Please print the records below word for word.
**** Task input ****
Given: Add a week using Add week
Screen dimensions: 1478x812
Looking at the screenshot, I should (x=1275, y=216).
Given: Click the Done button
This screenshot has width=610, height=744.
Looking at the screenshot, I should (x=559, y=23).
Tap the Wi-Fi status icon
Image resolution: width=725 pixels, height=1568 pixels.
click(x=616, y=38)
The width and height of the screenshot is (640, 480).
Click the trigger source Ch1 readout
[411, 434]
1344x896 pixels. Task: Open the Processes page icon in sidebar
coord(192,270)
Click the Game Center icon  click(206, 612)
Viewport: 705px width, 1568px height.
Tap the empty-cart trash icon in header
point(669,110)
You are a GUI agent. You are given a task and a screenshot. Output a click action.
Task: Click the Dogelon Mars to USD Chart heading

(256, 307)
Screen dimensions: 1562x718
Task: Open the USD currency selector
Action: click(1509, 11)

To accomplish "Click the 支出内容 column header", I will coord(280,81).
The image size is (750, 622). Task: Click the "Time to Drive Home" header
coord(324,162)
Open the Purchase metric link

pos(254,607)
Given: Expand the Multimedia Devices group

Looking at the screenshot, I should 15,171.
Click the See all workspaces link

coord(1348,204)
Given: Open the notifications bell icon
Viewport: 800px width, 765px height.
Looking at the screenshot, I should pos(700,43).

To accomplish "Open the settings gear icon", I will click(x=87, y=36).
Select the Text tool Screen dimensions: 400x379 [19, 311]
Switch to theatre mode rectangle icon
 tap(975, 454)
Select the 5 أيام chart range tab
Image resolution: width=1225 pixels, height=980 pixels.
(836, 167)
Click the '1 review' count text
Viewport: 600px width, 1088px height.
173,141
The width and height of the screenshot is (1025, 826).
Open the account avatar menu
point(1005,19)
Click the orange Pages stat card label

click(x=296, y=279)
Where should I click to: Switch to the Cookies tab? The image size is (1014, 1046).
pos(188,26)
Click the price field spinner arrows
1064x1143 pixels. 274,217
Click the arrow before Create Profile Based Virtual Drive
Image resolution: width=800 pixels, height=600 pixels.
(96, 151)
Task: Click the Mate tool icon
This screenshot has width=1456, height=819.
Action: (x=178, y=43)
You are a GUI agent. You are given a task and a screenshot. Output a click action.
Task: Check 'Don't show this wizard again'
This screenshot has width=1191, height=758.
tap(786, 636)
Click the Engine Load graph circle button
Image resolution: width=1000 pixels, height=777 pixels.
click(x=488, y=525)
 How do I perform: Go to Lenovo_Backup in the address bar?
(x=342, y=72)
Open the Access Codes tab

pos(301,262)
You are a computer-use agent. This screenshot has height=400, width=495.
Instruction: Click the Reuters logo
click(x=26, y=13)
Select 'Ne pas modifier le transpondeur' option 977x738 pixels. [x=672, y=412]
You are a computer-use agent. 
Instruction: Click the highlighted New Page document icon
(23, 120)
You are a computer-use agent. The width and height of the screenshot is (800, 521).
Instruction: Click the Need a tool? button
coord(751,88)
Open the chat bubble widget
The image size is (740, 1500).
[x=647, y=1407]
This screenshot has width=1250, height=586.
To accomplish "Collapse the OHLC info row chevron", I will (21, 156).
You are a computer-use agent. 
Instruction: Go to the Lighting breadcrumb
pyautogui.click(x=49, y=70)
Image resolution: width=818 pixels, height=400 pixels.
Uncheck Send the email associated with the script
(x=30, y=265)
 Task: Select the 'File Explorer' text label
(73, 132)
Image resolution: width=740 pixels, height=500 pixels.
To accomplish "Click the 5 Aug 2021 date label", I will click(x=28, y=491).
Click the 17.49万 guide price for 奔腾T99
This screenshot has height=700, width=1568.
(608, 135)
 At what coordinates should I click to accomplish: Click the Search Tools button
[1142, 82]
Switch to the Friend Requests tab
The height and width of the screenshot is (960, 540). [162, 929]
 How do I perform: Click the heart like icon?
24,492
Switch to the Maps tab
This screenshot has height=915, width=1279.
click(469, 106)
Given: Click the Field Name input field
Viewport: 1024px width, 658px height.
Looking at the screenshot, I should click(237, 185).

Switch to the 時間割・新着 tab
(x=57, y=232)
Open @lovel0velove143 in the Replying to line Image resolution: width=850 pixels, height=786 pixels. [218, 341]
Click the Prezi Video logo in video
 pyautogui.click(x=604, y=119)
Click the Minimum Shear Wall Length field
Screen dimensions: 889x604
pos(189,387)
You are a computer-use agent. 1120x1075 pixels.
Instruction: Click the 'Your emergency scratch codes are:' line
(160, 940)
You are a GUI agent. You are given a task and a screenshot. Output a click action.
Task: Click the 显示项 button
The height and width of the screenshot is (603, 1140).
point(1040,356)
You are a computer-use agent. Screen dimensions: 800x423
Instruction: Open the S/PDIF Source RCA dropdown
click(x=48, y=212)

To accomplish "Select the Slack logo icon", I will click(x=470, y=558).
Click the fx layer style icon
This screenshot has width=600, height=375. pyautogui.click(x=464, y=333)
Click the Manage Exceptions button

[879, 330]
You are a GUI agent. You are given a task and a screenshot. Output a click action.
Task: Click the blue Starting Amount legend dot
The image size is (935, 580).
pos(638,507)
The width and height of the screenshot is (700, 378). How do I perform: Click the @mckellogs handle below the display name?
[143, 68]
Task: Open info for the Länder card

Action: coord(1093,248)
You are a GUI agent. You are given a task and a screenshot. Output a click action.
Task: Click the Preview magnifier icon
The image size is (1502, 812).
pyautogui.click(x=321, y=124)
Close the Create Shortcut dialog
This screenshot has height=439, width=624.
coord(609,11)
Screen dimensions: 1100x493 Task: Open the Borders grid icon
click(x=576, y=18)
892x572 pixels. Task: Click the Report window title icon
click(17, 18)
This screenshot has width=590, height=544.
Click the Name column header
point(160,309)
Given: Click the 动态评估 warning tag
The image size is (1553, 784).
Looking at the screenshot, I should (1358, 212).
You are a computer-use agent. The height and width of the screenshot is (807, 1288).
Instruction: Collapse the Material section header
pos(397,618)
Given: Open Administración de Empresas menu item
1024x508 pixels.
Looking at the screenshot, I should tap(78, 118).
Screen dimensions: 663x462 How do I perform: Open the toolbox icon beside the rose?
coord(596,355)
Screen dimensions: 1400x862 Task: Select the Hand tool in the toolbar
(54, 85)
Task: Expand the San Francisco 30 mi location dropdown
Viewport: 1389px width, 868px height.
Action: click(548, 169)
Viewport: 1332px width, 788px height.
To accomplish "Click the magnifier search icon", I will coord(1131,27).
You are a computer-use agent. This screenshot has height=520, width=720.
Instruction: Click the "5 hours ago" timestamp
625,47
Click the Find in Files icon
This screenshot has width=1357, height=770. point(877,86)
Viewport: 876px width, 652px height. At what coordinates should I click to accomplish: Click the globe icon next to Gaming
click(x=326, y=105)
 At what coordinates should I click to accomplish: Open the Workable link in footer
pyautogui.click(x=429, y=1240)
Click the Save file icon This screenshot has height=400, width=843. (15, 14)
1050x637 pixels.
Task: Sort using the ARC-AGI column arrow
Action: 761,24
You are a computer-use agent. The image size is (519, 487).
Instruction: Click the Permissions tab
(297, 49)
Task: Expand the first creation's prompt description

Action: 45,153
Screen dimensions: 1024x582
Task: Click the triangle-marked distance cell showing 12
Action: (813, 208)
****
▶ [Completed exercise]
Given: Add a week using Add week
Screen dimensions: 1478x812
Looking at the screenshot, I should (x=1275, y=216).
Given: Click the Done button
This screenshot has width=610, height=744.
Looking at the screenshot, I should (x=559, y=23).
Tap the Wi-Fi status icon
Image resolution: width=725 pixels, height=1568 pixels.
click(x=616, y=38)
The width and height of the screenshot is (640, 480).
Click the trigger source Ch1 readout
[411, 434]
1344x896 pixels. Task: Open the Processes page icon in sidebar
coord(192,270)
Click the Game Center icon  click(206, 612)
Viewport: 705px width, 1568px height.
Tap the empty-cart trash icon in header
point(669,110)
You are a GUI agent. You are given a task and a screenshot. Output a click action.
Task: Click the Dogelon Mars to USD Chart heading

(256, 307)
Screen dimensions: 1562x718
Task: Open the USD currency selector
Action: click(1509, 11)

To accomplish "Click the 支出内容 column header", I will coord(280,81).
The image size is (750, 622). Task: Click the "Time to Drive Home" header
coord(324,162)
Open the Purchase metric link

pos(254,607)
Given: Expand the Multimedia Devices group

Looking at the screenshot, I should 15,171.
Click the See all workspaces link

coord(1348,204)
Given: Open the notifications bell icon
Viewport: 800px width, 765px height.
Looking at the screenshot, I should pos(700,43).

To accomplish "Open the settings gear icon", I will click(x=87, y=36).
Select the Text tool Screen dimensions: 400x379 [19, 311]
Switch to theatre mode rectangle icon
 tap(975, 454)
Select the 5 أيام chart range tab
Image resolution: width=1225 pixels, height=980 pixels.
(836, 167)
Click the '1 review' count text
Viewport: 600px width, 1088px height.
173,141
The width and height of the screenshot is (1025, 826).
Open the account avatar menu
point(1005,19)
Click the orange Pages stat card label

click(x=296, y=279)
Where should I click to: Switch to the Cookies tab? The image size is (1014, 1046).
pos(188,26)
Click the price field spinner arrows
1064x1143 pixels. 274,217
Click the arrow before Create Profile Based Virtual Drive
Image resolution: width=800 pixels, height=600 pixels.
(96, 151)
Task: Click the Mate tool icon
This screenshot has width=1456, height=819.
Action: (x=178, y=43)
You are a GUI agent. You are given a task and a screenshot. Output a click action.
Task: Check 'Don't show this wizard again'
This screenshot has width=1191, height=758.
tap(786, 636)
Click the Engine Load graph circle button
Image resolution: width=1000 pixels, height=777 pixels.
click(x=488, y=525)
 How do I perform: Go to Lenovo_Backup in the address bar?
(x=342, y=72)
Open the Access Codes tab

pos(301,262)
You are a computer-use agent. This screenshot has height=400, width=495.
Instruction: Click the Reuters logo
click(x=26, y=13)
Select 'Ne pas modifier le transpondeur' option 977x738 pixels. [x=672, y=412]
You are a computer-use agent. 
Instruction: Click the highlighted New Page document icon
(23, 120)
You are a computer-use agent. The width and height of the screenshot is (800, 521).
Instruction: Click the Need a tool? button
coord(751,88)
Open the chat bubble widget
The image size is (740, 1500).
[x=647, y=1407]
This screenshot has width=1250, height=586.
To accomplish "Collapse the OHLC info row chevron", I will (21, 156).
You are a computer-use agent. 
Instruction: Go to the Lighting breadcrumb
pyautogui.click(x=49, y=70)
Image resolution: width=818 pixels, height=400 pixels.
Uncheck Send the email associated with the script
(x=30, y=265)
 Task: Select the 'File Explorer' text label
(73, 132)
Image resolution: width=740 pixels, height=500 pixels.
To accomplish "Click the 5 Aug 2021 date label", I will click(x=28, y=491).
Click the 17.49万 guide price for 奔腾T99
This screenshot has height=700, width=1568.
(608, 135)
 At what coordinates should I click to accomplish: Click the Search Tools button
[1142, 82]
Switch to the Friend Requests tab
The height and width of the screenshot is (960, 540). [162, 929]
 How do I perform: Click the heart like icon?
24,492
Switch to the Maps tab
This screenshot has height=915, width=1279.
click(469, 106)
Given: Click the Field Name input field
Viewport: 1024px width, 658px height.
Looking at the screenshot, I should click(237, 185).

Switch to the 時間割・新着 tab
(x=57, y=232)
Open @lovel0velove143 in the Replying to line Image resolution: width=850 pixels, height=786 pixels. [218, 341]
Click the Prezi Video logo in video
 pyautogui.click(x=604, y=119)
Click the Minimum Shear Wall Length field
Screen dimensions: 889x604
pos(189,387)
You are a computer-use agent. 1120x1075 pixels.
Instruction: Click the 'Your emergency scratch codes are:' line
(160, 940)
You are a GUI agent. You are given a task and a screenshot. Output a click action.
Task: Click the 显示项 button
The height and width of the screenshot is (603, 1140).
point(1040,356)
You are a computer-use agent. Screen dimensions: 800x423
Instruction: Open the S/PDIF Source RCA dropdown
click(x=48, y=212)

To accomplish "Select the Slack logo icon", I will click(x=470, y=558).
Click the fx layer style icon
This screenshot has width=600, height=375. pyautogui.click(x=464, y=333)
Click the Manage Exceptions button

[879, 330]
You are a GUI agent. You are given a task and a screenshot. Output a click action.
Task: Click the blue Starting Amount legend dot
The image size is (935, 580).
pos(638,507)
The width and height of the screenshot is (700, 378). How do I perform: Click the @mckellogs handle below the display name?
[143, 68]
Task: Open info for the Länder card

Action: coord(1093,248)
You are a GUI agent. You are given a task and a screenshot. Output a click action.
Task: Click the Preview magnifier icon
The image size is (1502, 812).
pyautogui.click(x=321, y=124)
Close the Create Shortcut dialog
This screenshot has height=439, width=624.
coord(609,11)
Screen dimensions: 1100x493 Task: Open the Borders grid icon
click(x=576, y=18)
892x572 pixels. Task: Click the Report window title icon
click(17, 18)
This screenshot has width=590, height=544.
Click the Name column header
point(160,309)
Given: Click the 动态评估 warning tag
The image size is (1553, 784).
Looking at the screenshot, I should (1358, 212).
You are a computer-use agent. The height and width of the screenshot is (807, 1288).
Instruction: Collapse the Material section header
pos(397,618)
Given: Open Administración de Empresas menu item
1024x508 pixels.
Looking at the screenshot, I should tap(78, 118).
Screen dimensions: 663x462 How do I perform: Open the toolbox icon beside the rose?
coord(596,355)
Screen dimensions: 1400x862 Task: Select the Hand tool in the toolbar
(54, 85)
Task: Expand the San Francisco 30 mi location dropdown
Viewport: 1389px width, 868px height.
Action: click(548, 169)
Viewport: 1332px width, 788px height.
To accomplish "Click the magnifier search icon", I will coord(1131,27).
You are a computer-use agent. This screenshot has height=520, width=720.
Instruction: Click the "5 hours ago" timestamp
625,47
Click the Find in Files icon
This screenshot has width=1357, height=770. point(877,86)
Viewport: 876px width, 652px height. At what coordinates should I click to accomplish: Click the globe icon next to Gaming
click(x=326, y=105)
 At what coordinates should I click to accomplish: Open the Workable link in footer
pyautogui.click(x=429, y=1240)
Click the Save file icon This screenshot has height=400, width=843. (15, 14)
1050x637 pixels.
Task: Sort using the ARC-AGI column arrow
Action: 761,24
You are a computer-use agent. The image size is (519, 487).
Instruction: Click the Permissions tab
(297, 49)
Task: Expand the first creation's prompt description

Action: 45,153
Screen dimensions: 1024x582
Task: Click the triangle-marked distance cell showing 12
Action: (813, 208)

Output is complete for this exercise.